Public sector wages have elevated on the second-fastest tempo in almost fourteen years, largely because of a synchronised pay improve for your entire cohort in March, the Australian Bureau of Statistics (ABS) mentioned on Tuesday.
Public sector wages had been up 0.9% within the June quarter, after growing 0.6% within the March quarter – that means pay packets had elevated 3.9% within the final 12 months.
The advance was probably the most for any June quarter in 12 years. Excluding the 4.2% annual advance within the December quarter of final yr, the annual tempo was probably the most for the reason that finish of 2010.
Against this, non-public sector wages rose simply 0.7% within the quarter, which was the equal-lowest for any quarter for the reason that finish of 2021, the ABS mentioned. From a yr earlier, they had been up 4.1%.
ABS’s head of costs statistics, Michelle Marquardt, mentioned the sturdy June quarterly rise within the public sector was largely as a result of “newly synchronised timing pattern of Commonwealth public sector agreement increases”. All public service workers obtained pay will increase efficient from 14 March 2024.
Total, the bureau mentioned, the wage worth index (WPI) rose at a seasonally adjusted annual tempo of 4.1% within the June quarter, and 0.8% for the quarter alone.
Wages figures are among the many final to be reported for the June quarter earlier than the ABS releases GDP figures on 4 September. The Reserve Financial institution of Australia – and the federal government – will get an replace on the labour market on Thursday when the ABS releases employment figures for July.
The most recent WPI numbers suggest wages for Australian workers had been working barely forward of headline inflation not less than on annual phrases. Traders had been little moved by the info, implying there stays little signal of a prices-wages spiral that may alarm the central financial institution.
The RBA governor, Michele Bullock, has famous that public demand has been growing within the economic system.

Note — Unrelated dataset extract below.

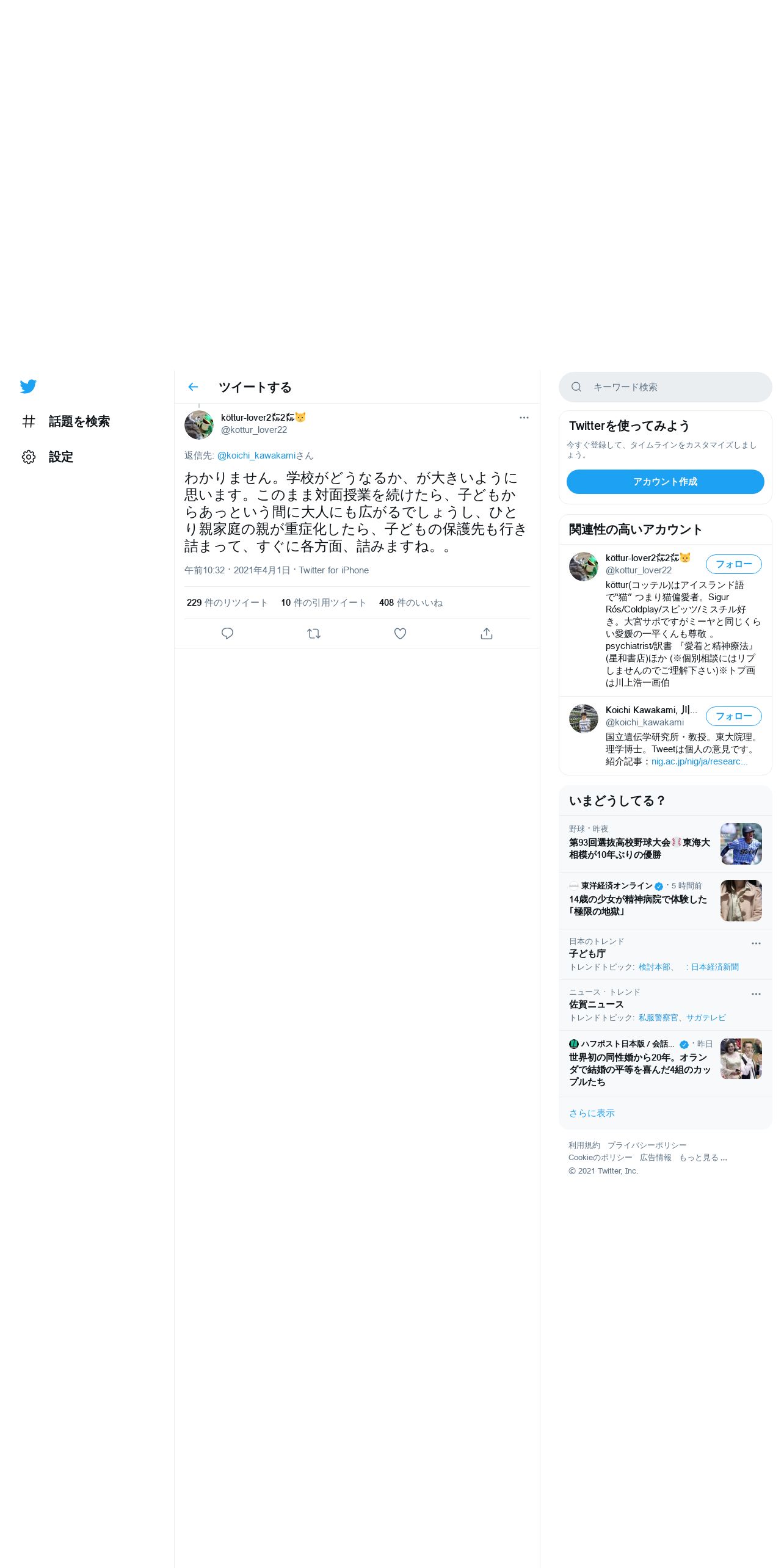The width and height of the screenshot is (784, 1568).
Task: View the 229 件のリツイート list
Action: click(x=227, y=603)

In its up to date quarterly forecasts, the RBA mentioned federal, state and native authorities spending could be rising at an annual clip of 4.3% by the top of this yr, up from the 1.5% tempo it had predicted simply three months earlier.

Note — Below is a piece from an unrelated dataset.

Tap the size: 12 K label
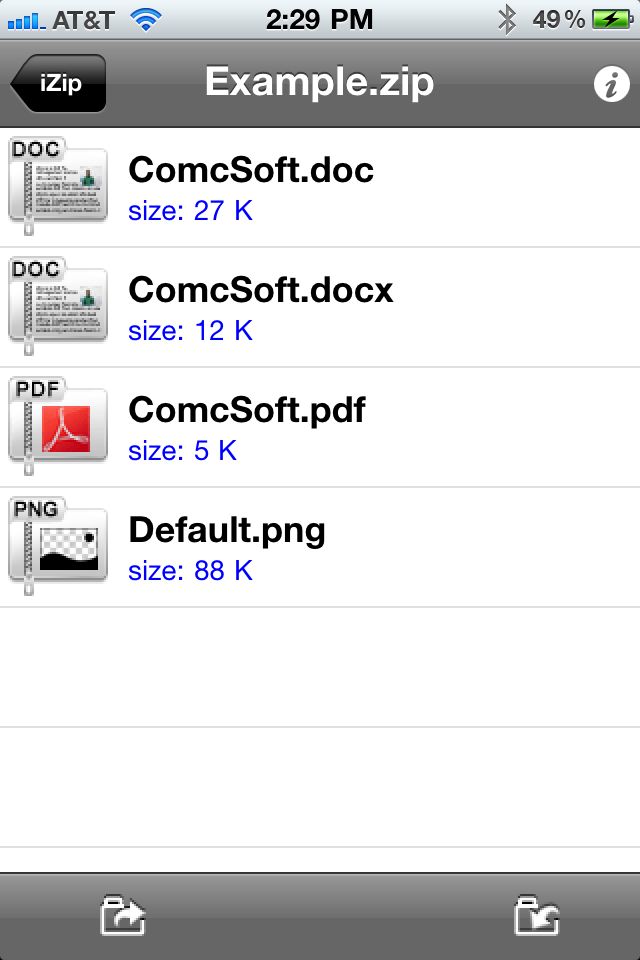640x960 pixels. click(x=190, y=331)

“Wage pressures are strongest in ‘non-market’ industries of health, education and the public sector, where hiring has been strongest over the past year,” mentioned Sean Langcake, the top of macroeconomic forecasting for Oxford Economics Australia. “Moreover, the construction industry continues to generate strong wage pressures, consistent with capacity constraints in the industry.
“The RBA will be somewhat relieved to see wage pressures subsiding,” Langcake mentioned. “However, absent an improvement in productivity growth, the current pace of wage growth is still a little too strong for inflation to return to target quickly.”
Brendan Rynne, KPMG’s chief economist, mentioned the rise in public sector wages “reflects both substantial headcount increases and changes to new state and federal wage policies introduced across 2023”.
“While made for understandable reasons, the government’s wage increases for childcare workers, combined with aged care and disability care workers, collectively add up to around $30bn,” Rynne mentioned.
A separate month-to-month enterprise survey from NAB for July indicated “robust jobs growth in the economy is continuing for now”, the financial institution’s chief economist, Alan Oster, mentioned, including the “broader message is that economy-wide inflationary pressures are gradually abating”.
Enterprise circumstances recorded their first enchancment in 5 months, resulting from positive factors within the employment index, however continued to ease in development phrases, NAB mentioned. “The survey continues to show that supply and demand in the economy are moving back into balance and that inflationary pressures continue to ease.”
A 3.75% rise in minimal wages after the Truthful Work Fee’s Annual Wage Assessment will present up on this quarter’s WPI figures. For July alone, labour price progress accelerated to 2.5% in quarterly phrases, from 1.5% in June, NAB mentioned.
“The jump in labour costs likely reflects increases in Award and Minimum wages at the start of the month and will likely fade in coming months,” Oster mentioned.
“Importantly, the fall in final product price growth last month was sustained and purchase cost growth again declined – both of these indicators are at a level last seen in early 2021.”